What are some signs and symptoms of COPD?
The most common symptoms of COPD include:
- An ongoing cough
- Coughing up mucus
- Shortness of breath, especially during exercise
- Tightness or pressure in the chest
Over time, people with COPD may feel as though their symptoms are becoming more intense and appearing more frequently, until they start to get in the way of basic tasks.
For people with advanced COPD, everyday activities such as taking a walk, preparing food, getting dressed, or folding laundry can feel strenuous. Some people affected by COPD experience occasional periods when symptoms are much worse than usual. These episodes are called “flare-ups” or “exacerbations.”
How is it diagnosed?
The first step in diagnosing COPD is an evaluation with a doctor or lung specialist.
Getting a diagnosis involves completing a physical exam and talking to your doctor about your lifestyle, including your current and past jobs, family history, habits, hobbies, current medications, and symptoms.
Pulmonary (lung) function tests, chest x-rays, CT scans, and arterial blood gas analyses may be used to assess breathing, lungs, and overall health.
In some cases, laboratory tests are used to rule out other conditions. Other less common lung disorders and diseases may have similar symptoms or occur alongside COPD.
COPD is both misdiagnosed and underdiagnosed. Getting a diagnosis can help to determine the best course of treatment.
Is there a cure?
There is no cure for COPD and no way to reverse the lung damage that has occurred. It is a progressive disease, which means that it gets worse over time. However, treatment can help.

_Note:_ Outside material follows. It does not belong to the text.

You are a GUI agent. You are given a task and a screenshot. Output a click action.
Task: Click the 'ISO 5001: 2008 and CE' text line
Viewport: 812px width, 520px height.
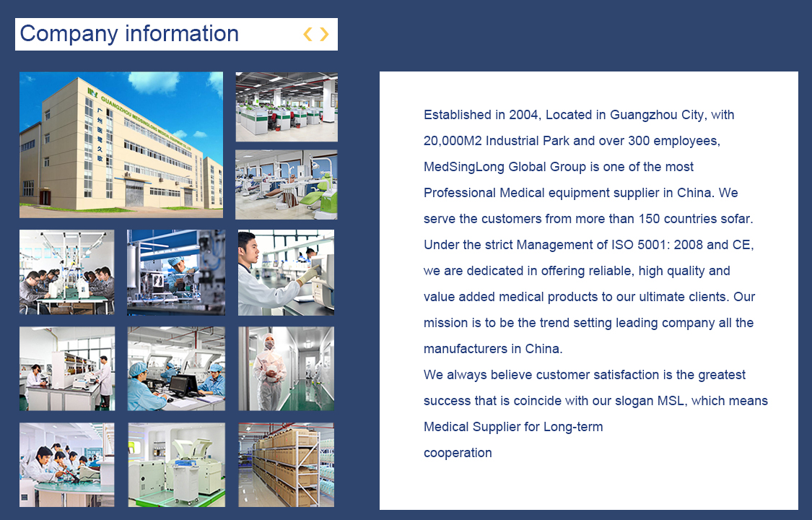[589, 244]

What can COPD treatment do?
Treatment for COPD helps to slow disease progression, ease symptoms, improve quality of life and prevent complications.
Some of this may be accomplished through medication, while self-care and lifestyle changes are also critical.
Commonly prescribed medications include:
- Short-acting bronchodilators, used for relief in people whose symptoms tend to come and go
- Long-acting bronchodilators, used when symptoms are persistent and do not go away
- Phosphodiesterase-4 inhibitors and inhaled corticosteroids, used to prevent flare-ups
- Oral corticosteroids, used to prevent and treat flare-ups
As the disease progresses, your doctor may suggest that you also use oxygen to feel better.
Lifestyle changes are things that you can do yourself to improve your health. If you smoke, quitting or cutting back is one of the most important steps you can take.
In addition, you should try to avoid triggers such as smoke, dust, air pollution, and fumes as much as possible.
Staying active can improve overall health and symptoms such as shortness of breath. Pulmonary rehabilitation programs are designed to help COPD patients stay active. Good nutrition is also important for people who have COPD, as is proper weight control.
If you have COPD, self-care also means seeing your doctor on a regular basis, and always in the case of a flare-up. It also means taking your medication as your doctor prescribed.
The information in this article should not be taken as professional medical advice. If you are having issues or have health-related concerns, you should see your personal physician.